O cantor e compositor Del Feliz voltou a alertar para a escalada dos custos do São João na Bahia e defendeu o resgate da tradição cultural como caminho para garantir a viabilidade econômica da maior festa popular do Nordeste. Em entrevista ao programa Levante a Voz, da Rádio Sociedade, o artista comentou a mobilização de prefeitos baianos que reclamam dos cachês milionários cobrados por atrações nacionais.
Segundo Del Feliz, a preocupação manifestada agora pelos gestores municipais reforça um alerta feito há décadas por artistas e defensores da cultura nordestina. “A festa junina é a nossa festa mais completa, representa a fé, a comida, o jeito de se vestir, a dança e, principalmente, o forró. Mas ela só é economicamente viável quando mantém a sua tradição”, afirmou.
O forrozeiro criticou a descaracterização do São João ao longo dos anos, com a substituição dos artistas regionais por grandes atrações midiáticas. Para ele, os principais prejudicados foram os forrozeiros tradicionais, que acabaram excluídos dos grandes palcos. “A festa foi espetacularizada. Virou a festa do grande palco, e o forró tradicional foi praticamente banido. Os verdadeiros representantes da cultura regional ficaram de fora”, lamentou.
Del Feliz explicou que a inflação dos cachês é consequência direta da concentração de atrações nacionais em um curto período, com cerca de 300 municípios baianos realizando festejos simultaneamente. “Tivemos artistas fazendo até 50 shows no período junino. Claro que isso iria inflacionar. Hoje tem artista pedindo mais de dois milhões de reais por um único show”, destacou.

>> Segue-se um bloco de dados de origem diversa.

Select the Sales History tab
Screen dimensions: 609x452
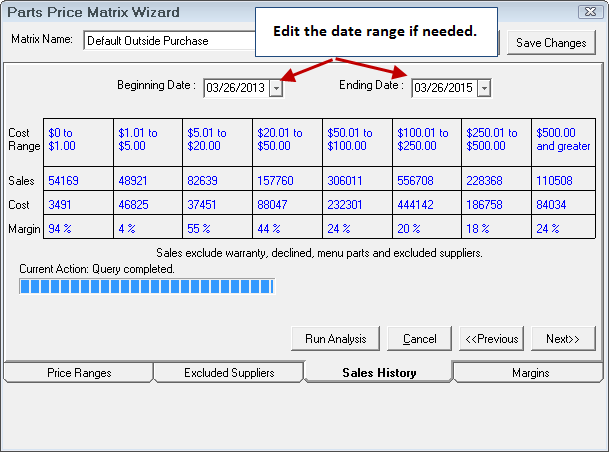click(379, 373)
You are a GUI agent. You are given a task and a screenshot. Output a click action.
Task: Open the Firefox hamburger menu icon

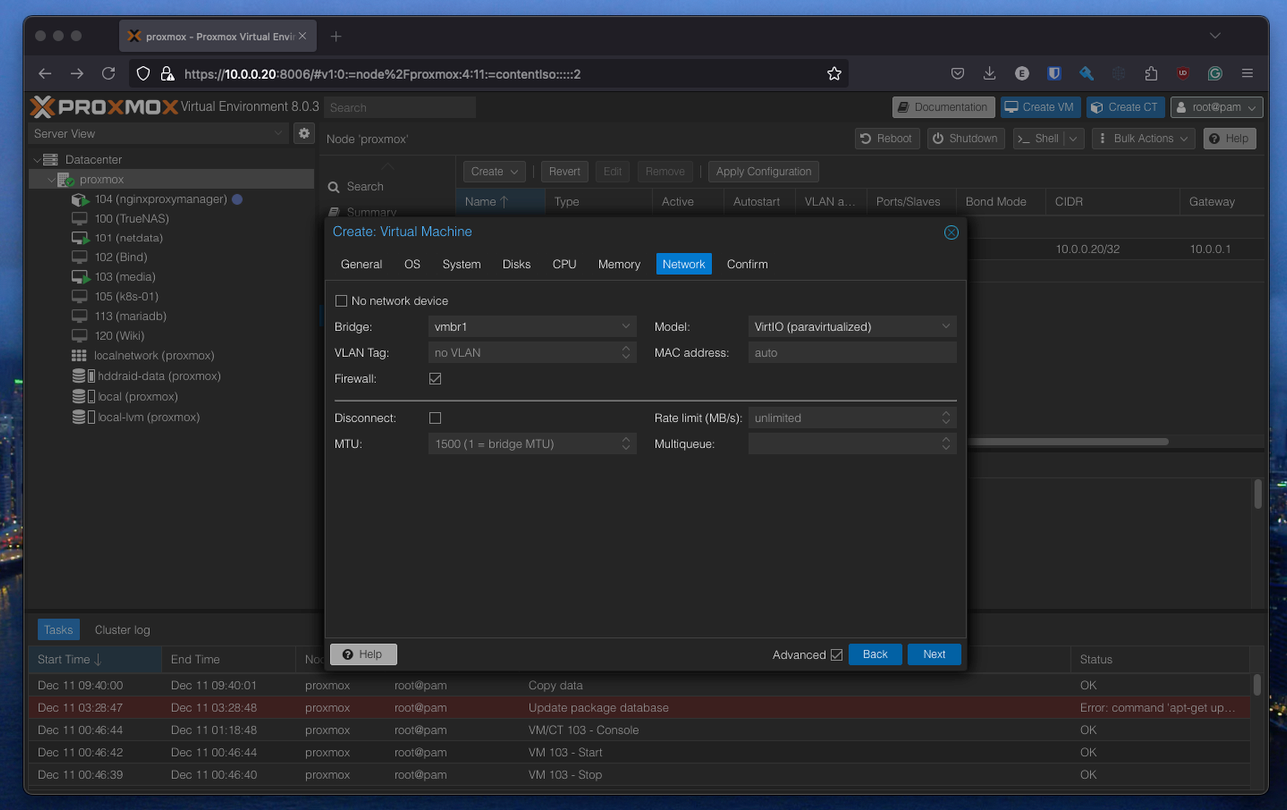(1247, 73)

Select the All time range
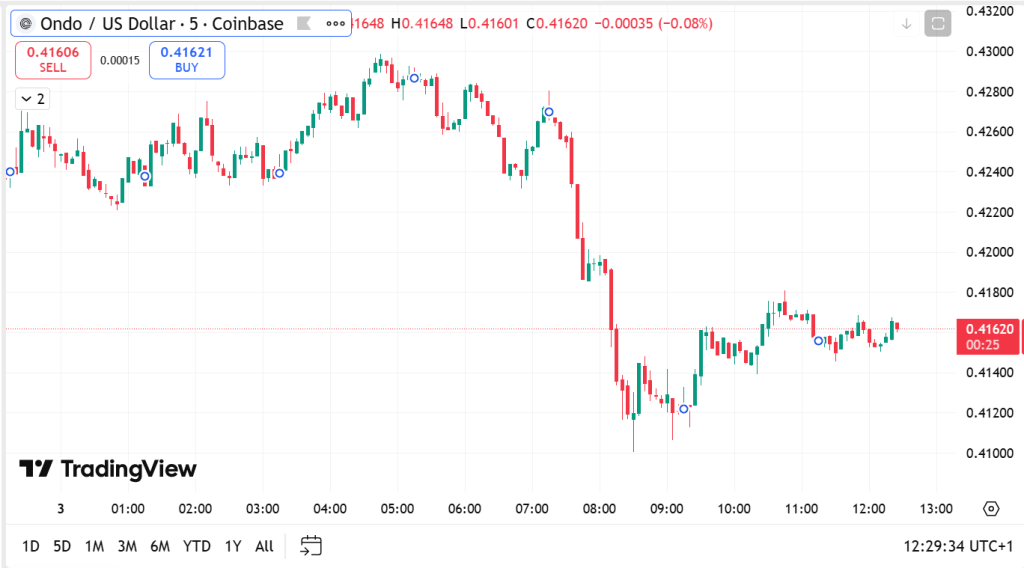click(264, 546)
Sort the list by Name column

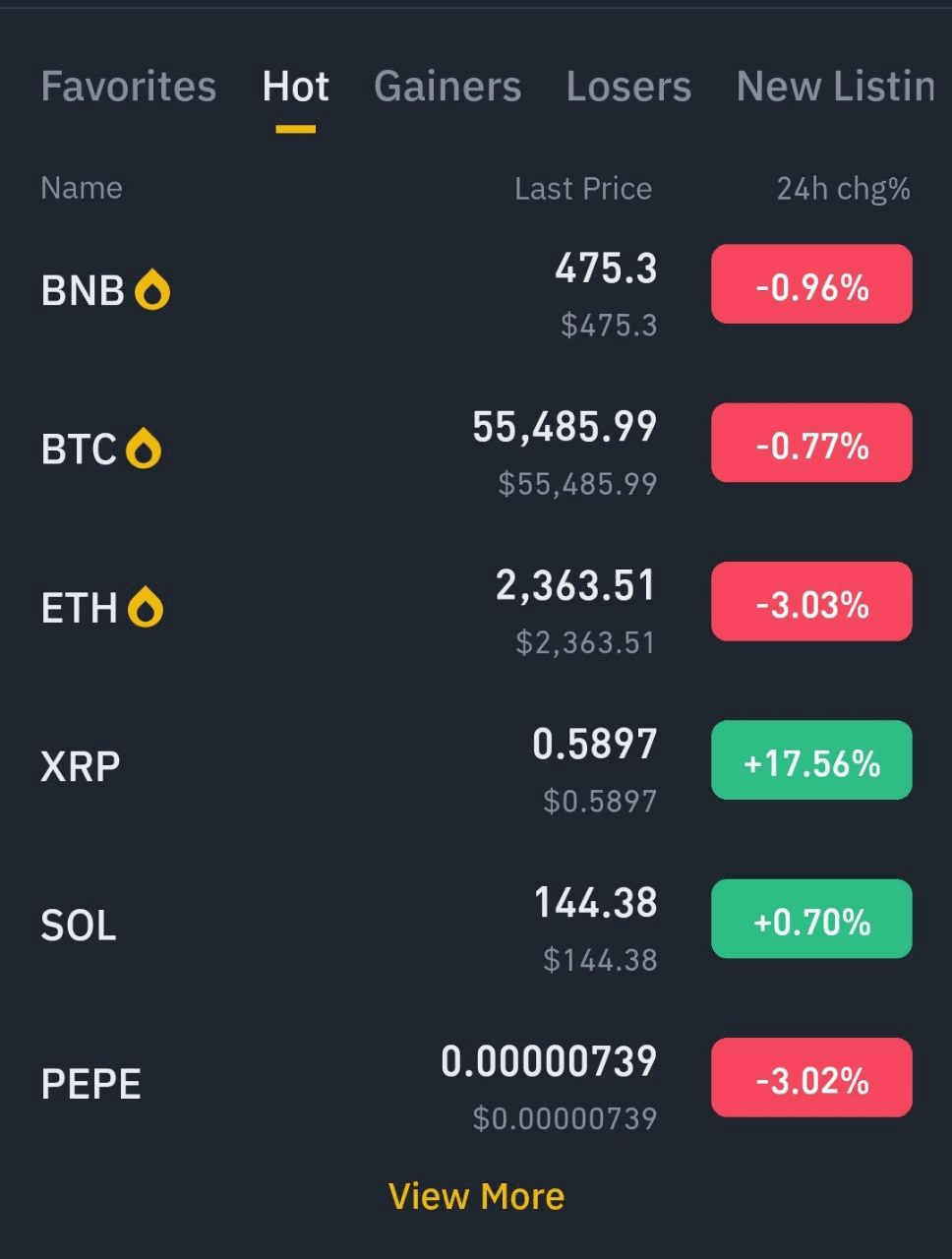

O cantor lembrou ainda a criação da chamada Lei da Zabumba, aprovada na Assembleia Legislativa da Bahia em 2015, que previa a destinação de parte dos recursos públicos para a valorização da cultura regional e dos artistas tradicionais. Apesar de aprovada, a lei nunca foi regulamentada. “A ideia era evitar a descaracterização da festa e garantir espaço para quem representa de verdade essa cultura”, explicou.
Questionado sobre a possibilidade de reverter o cenário já para este ano, Del Feliz disse acreditar na mudança, mas ressaltou que é necessário compromisso político. Ele citou movimentos recentes de valorização do forró, como a campanha para torná-lo patrimônio cultural do Brasil e da humanidade, além de ações internacionais de promoção da cultura nordestina. “Há uma movimentação importante e um interesse político crescente em valorizar essa cultura, que é essencial também do ponto de vista turístico e econômico”, afirmou.
Para o artista, a identidade cultural é o principal atrativo da festa. “Ninguém sai de outro país para vir a um São João que não tenha forró. Já ouvi relatos de turistas frustrados por não encontrarem a música que simboliza a festa”, disse
Ao final da entrevista, o cantor reforçou que não defende exclusões radicais, mas sim equilíbrio e responsabilidade. “Os prefeitos precisam avaliar se têm condições de pagar cachês milionários. Mais do que isso, o São João precisa ser respeitado culturalmente. É isso que torna a festa mais bonita e faz com que as pessoas queiram participar”, concluiu.
Del Feliz informou ainda que há expectativa para a assinatura de um Termo de Ajustamento de Conduta (TAC), com participação do Ministério Público e entidades culturais, como forma de estabelecer critérios de responsabilidade econômica e valorização cultural para os festejos juninos na Bahia. (Fonte: Conectado News).